**Exercise aim**
Format the lines of the records starting at the line containing "This screenshot has width=580, height=349." and ending at the line containing "click(89, 137)" as a Markdown table with the columns No. and Line, skipping blank lines. Leave the pictures out.

Item-finding records
———

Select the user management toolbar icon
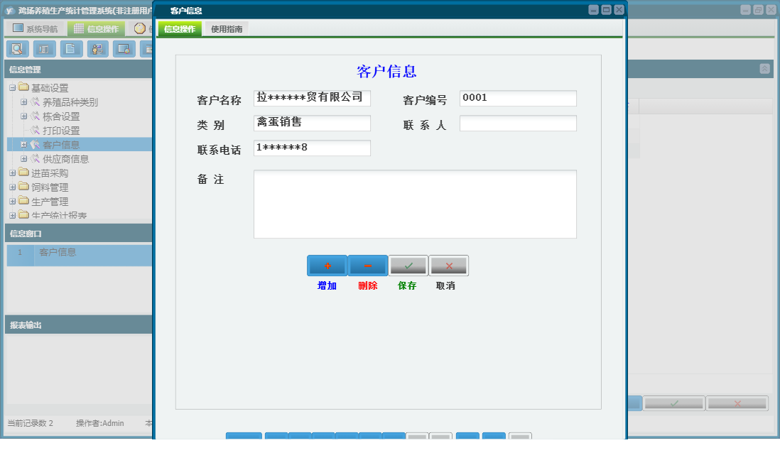The image size is (780, 465). coord(97,49)
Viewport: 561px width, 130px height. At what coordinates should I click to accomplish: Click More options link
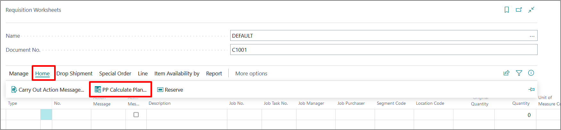[x=251, y=73]
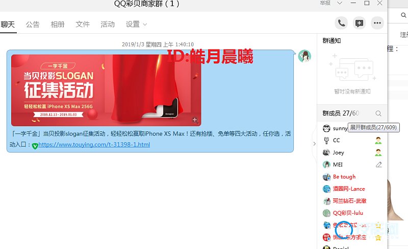Switch to the 公告 tab
408x249 pixels.
pyautogui.click(x=33, y=25)
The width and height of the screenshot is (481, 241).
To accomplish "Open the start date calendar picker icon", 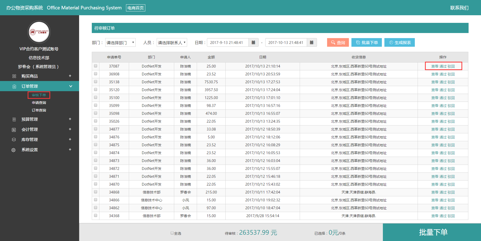I will tap(253, 43).
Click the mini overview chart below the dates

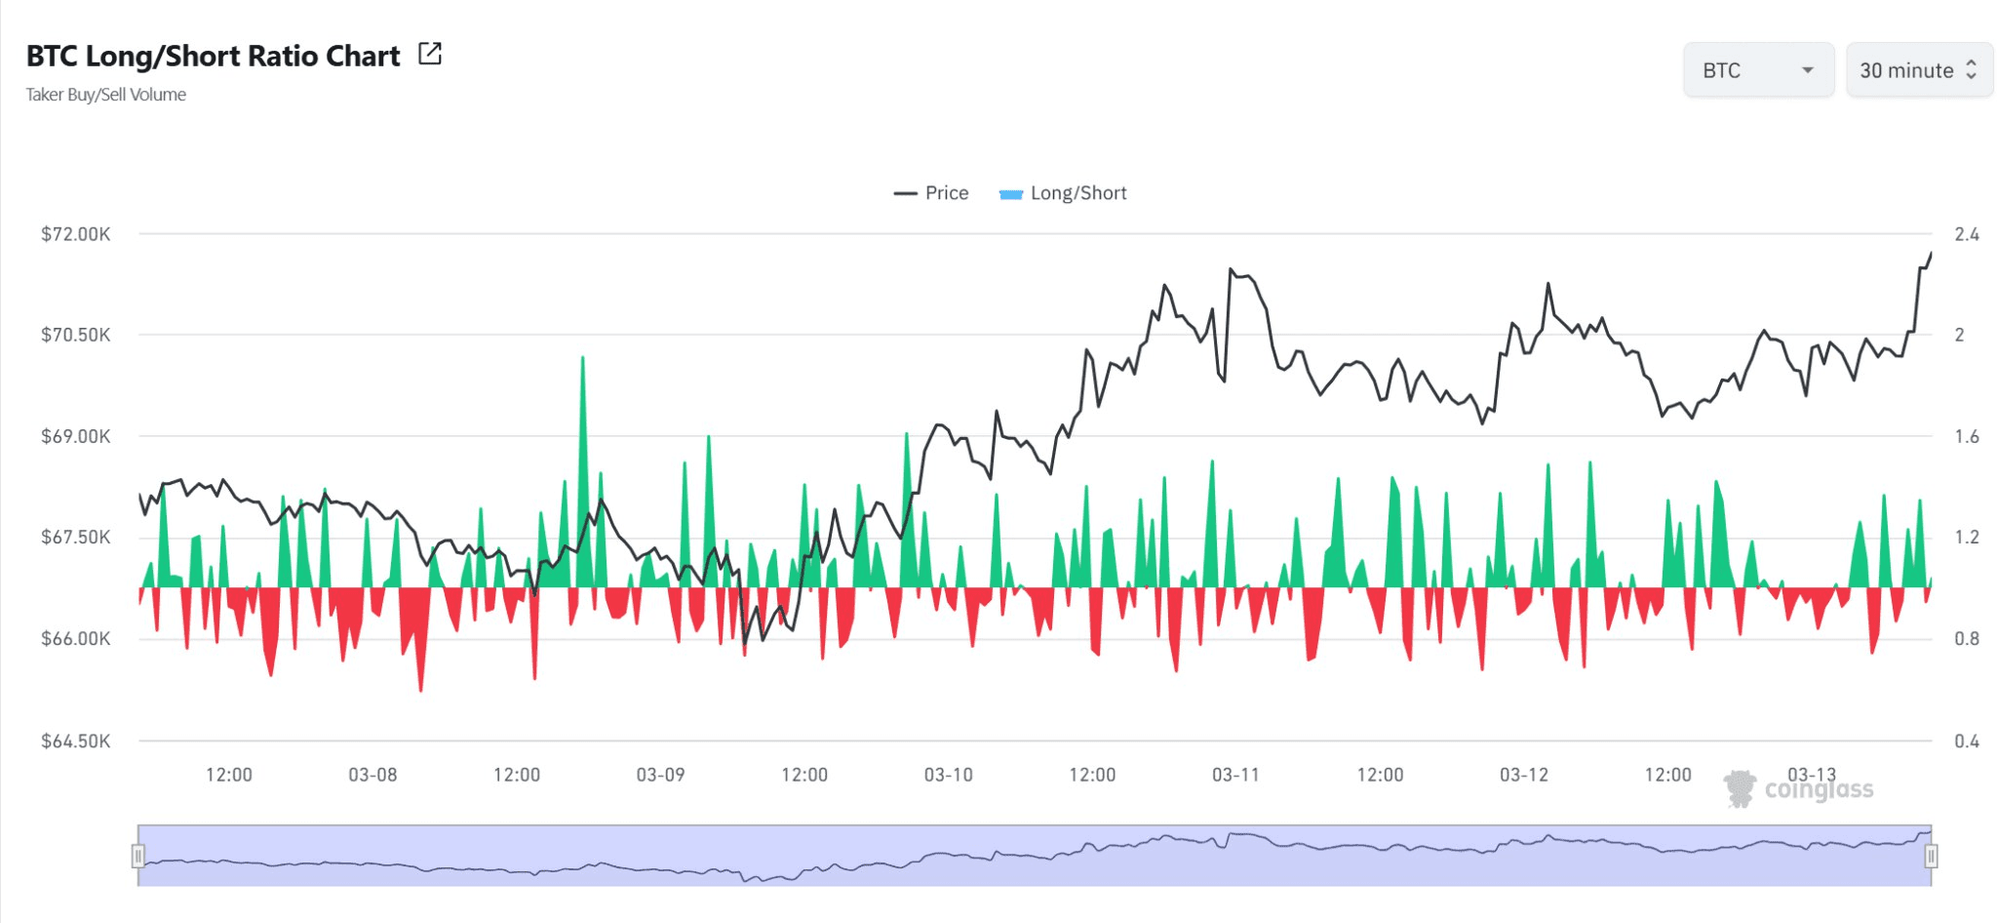click(1034, 856)
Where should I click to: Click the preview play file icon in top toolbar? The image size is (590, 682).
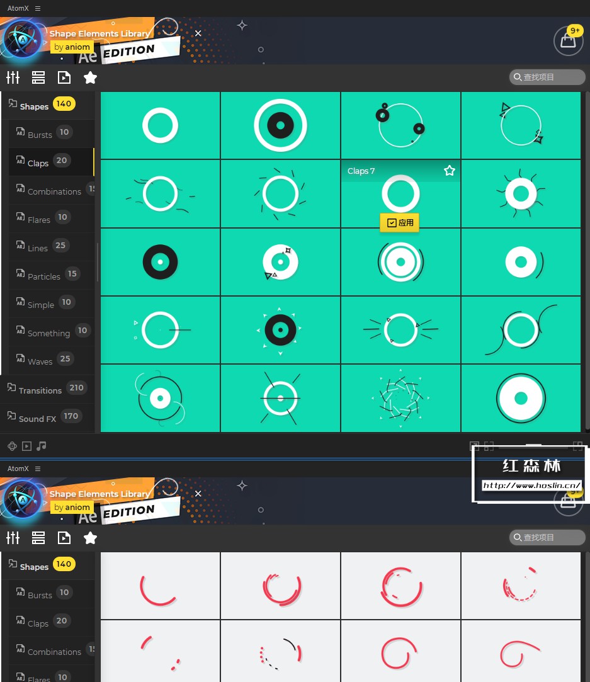tap(64, 77)
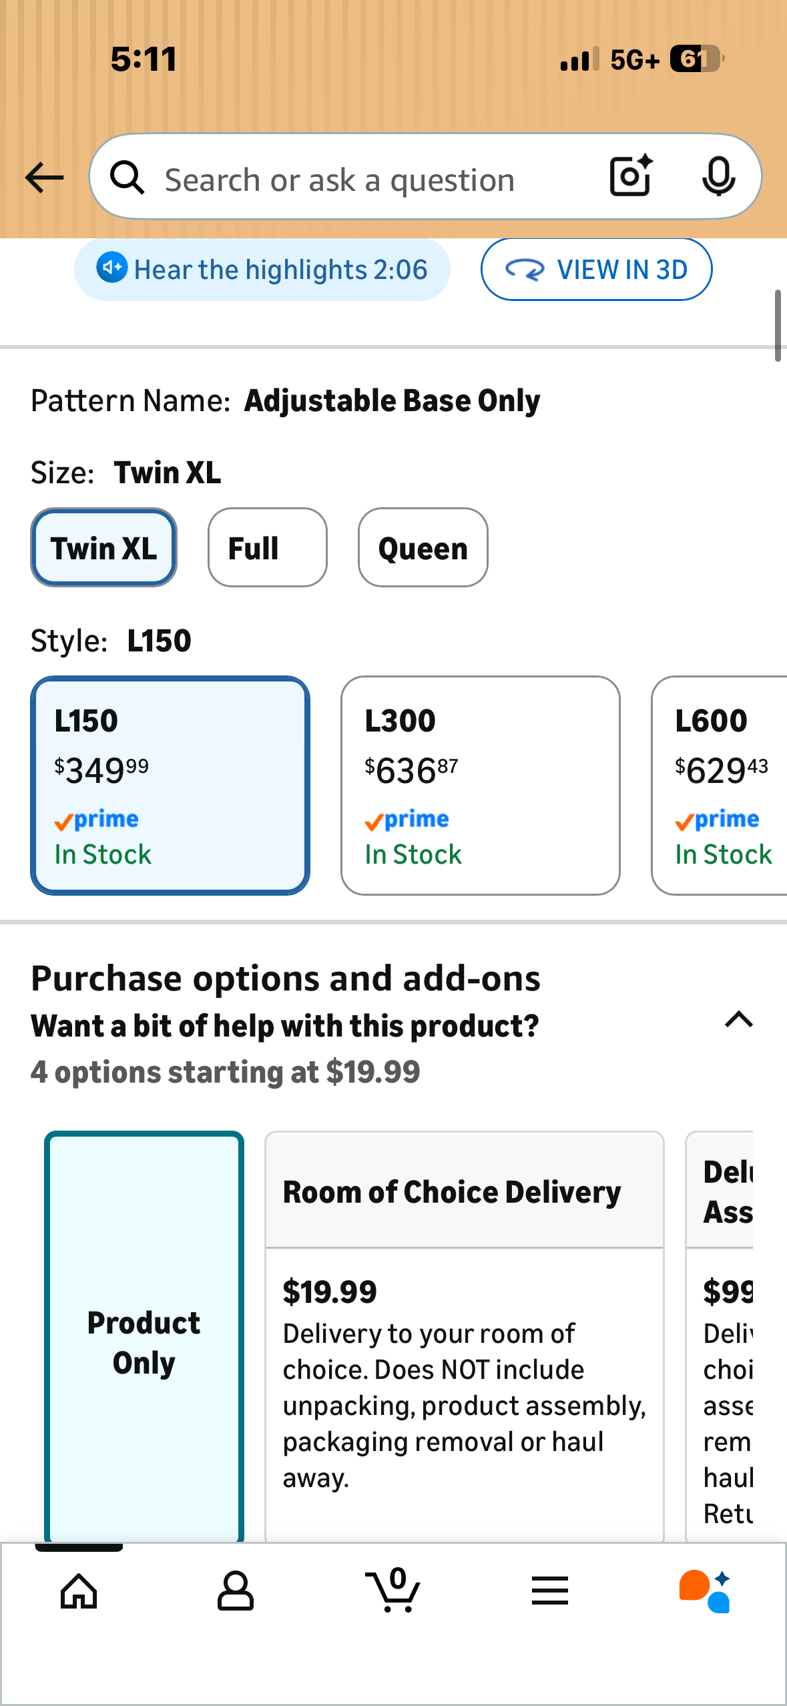Choose the L300 style card
The width and height of the screenshot is (787, 1706).
(480, 785)
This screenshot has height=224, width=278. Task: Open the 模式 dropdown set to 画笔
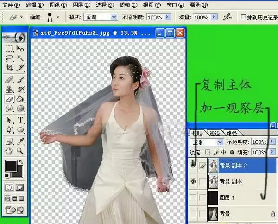click(101, 17)
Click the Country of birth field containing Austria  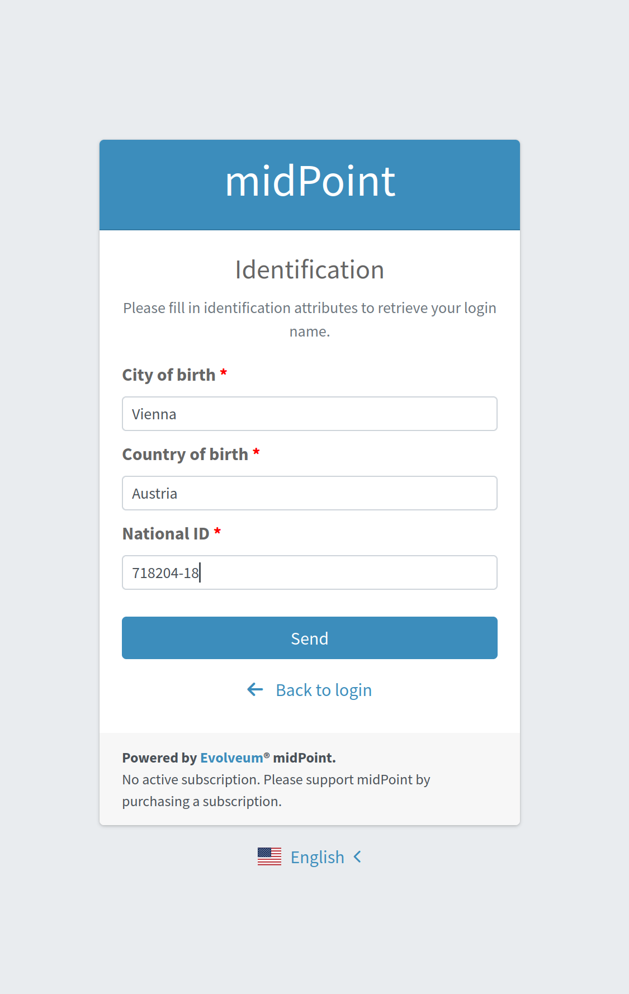[x=310, y=493]
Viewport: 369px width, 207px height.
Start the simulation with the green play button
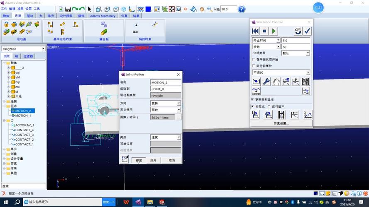[x=274, y=31]
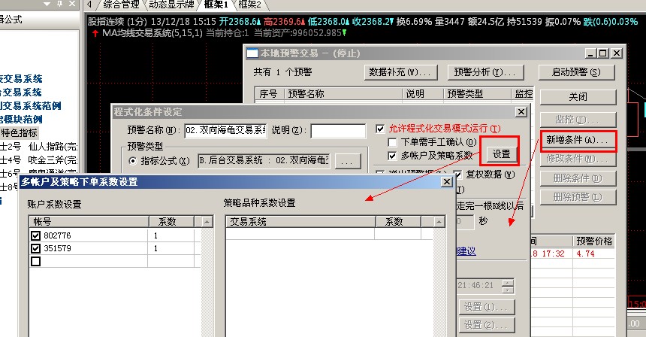
Task: Click the 预警名称 input field
Action: 229,130
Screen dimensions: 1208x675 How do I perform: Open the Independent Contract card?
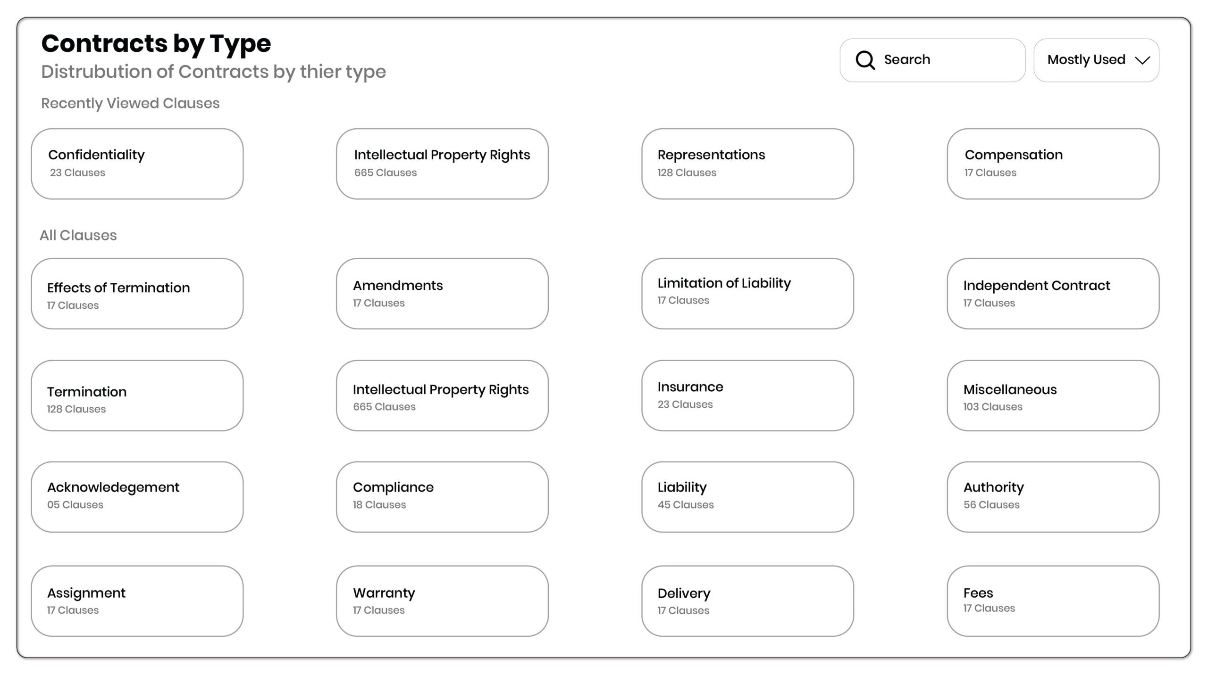(x=1053, y=293)
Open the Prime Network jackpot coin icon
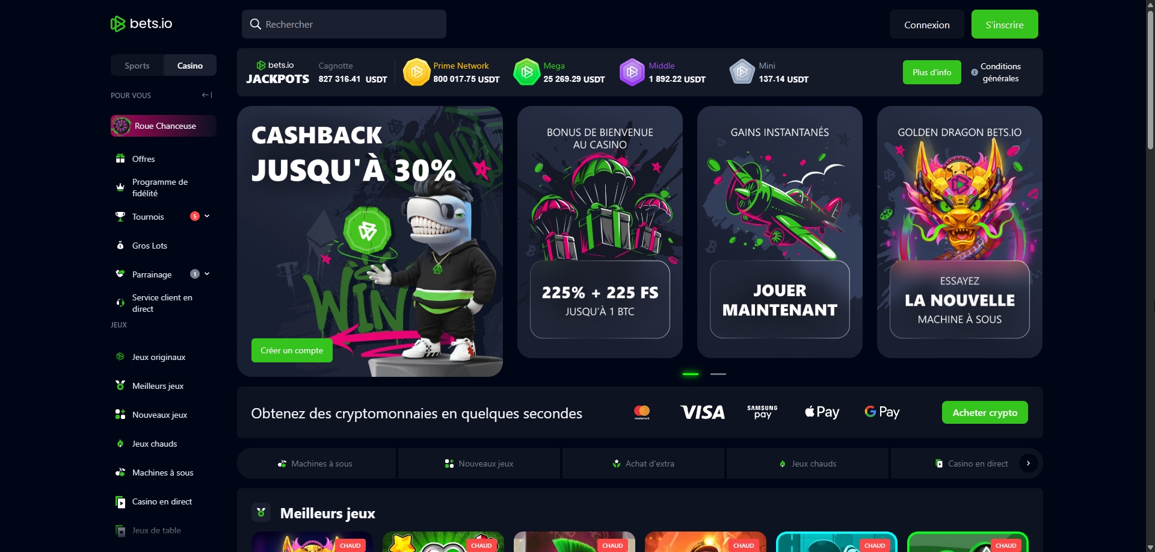The image size is (1155, 552). pyautogui.click(x=416, y=72)
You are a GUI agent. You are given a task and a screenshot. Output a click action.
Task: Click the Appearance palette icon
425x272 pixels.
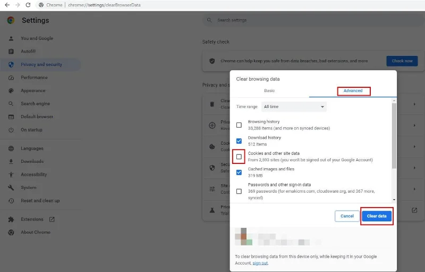coord(11,90)
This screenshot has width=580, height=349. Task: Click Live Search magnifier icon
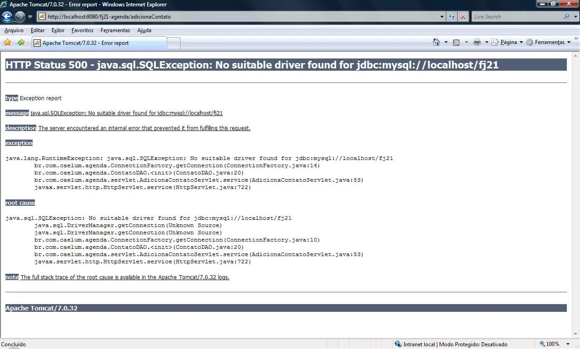click(x=566, y=17)
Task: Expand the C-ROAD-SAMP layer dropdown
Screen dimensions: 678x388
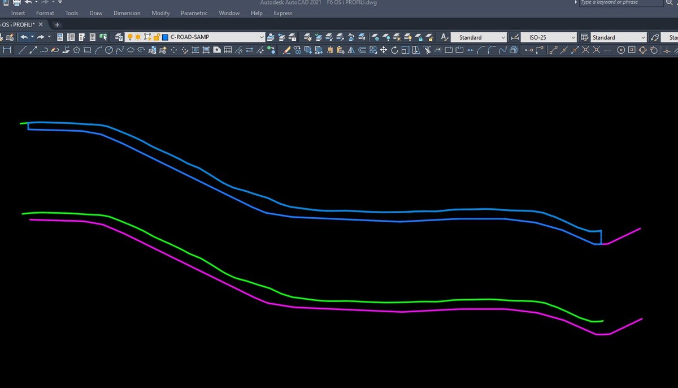Action: pyautogui.click(x=261, y=37)
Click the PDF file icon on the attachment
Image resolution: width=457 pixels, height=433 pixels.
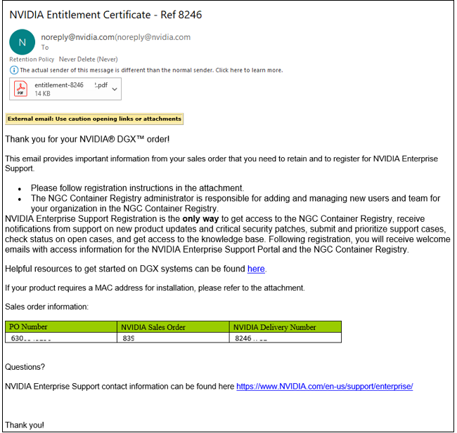[x=22, y=89]
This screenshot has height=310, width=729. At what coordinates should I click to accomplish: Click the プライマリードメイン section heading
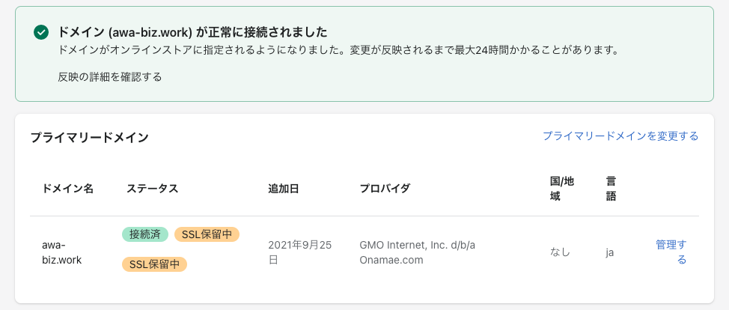click(89, 137)
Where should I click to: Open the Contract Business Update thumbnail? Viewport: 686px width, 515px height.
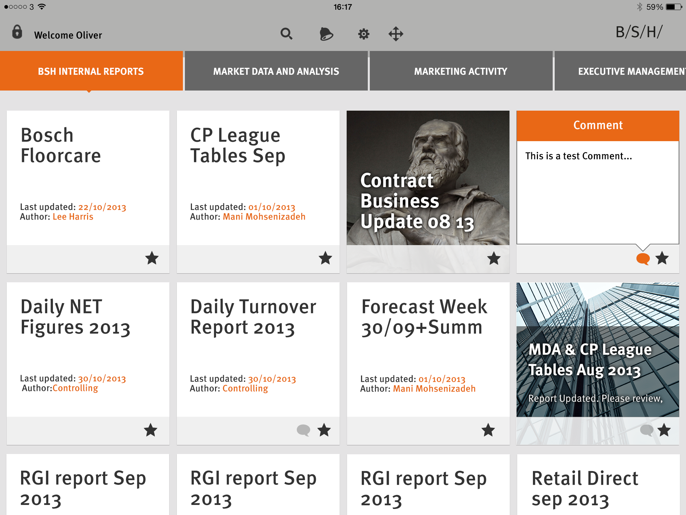[428, 178]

———

**Solution below**
| No. | Line |
|---|---|
| 1 | This screenshot has width=580, height=349. Task: Click Live Search magnifier icon |
| 2 | click(x=566, y=17) |
| 3 | Task: Expand the C-ROAD-SAMP layer dropdown |
| 4 | Screen dimensions: 678x388 |
| 5 | Action: pyautogui.click(x=261, y=37) |
| 6 | Click the PDF file icon on the attachment |
| 7 | Image resolution: width=457 pixels, height=433 pixels. |
| 8 | [x=22, y=89] |
| 9 | This screenshot has height=310, width=729. At what coordinates should I click to accomplish: Click the プライマリードメイン section heading |
| 10 | click(89, 137) |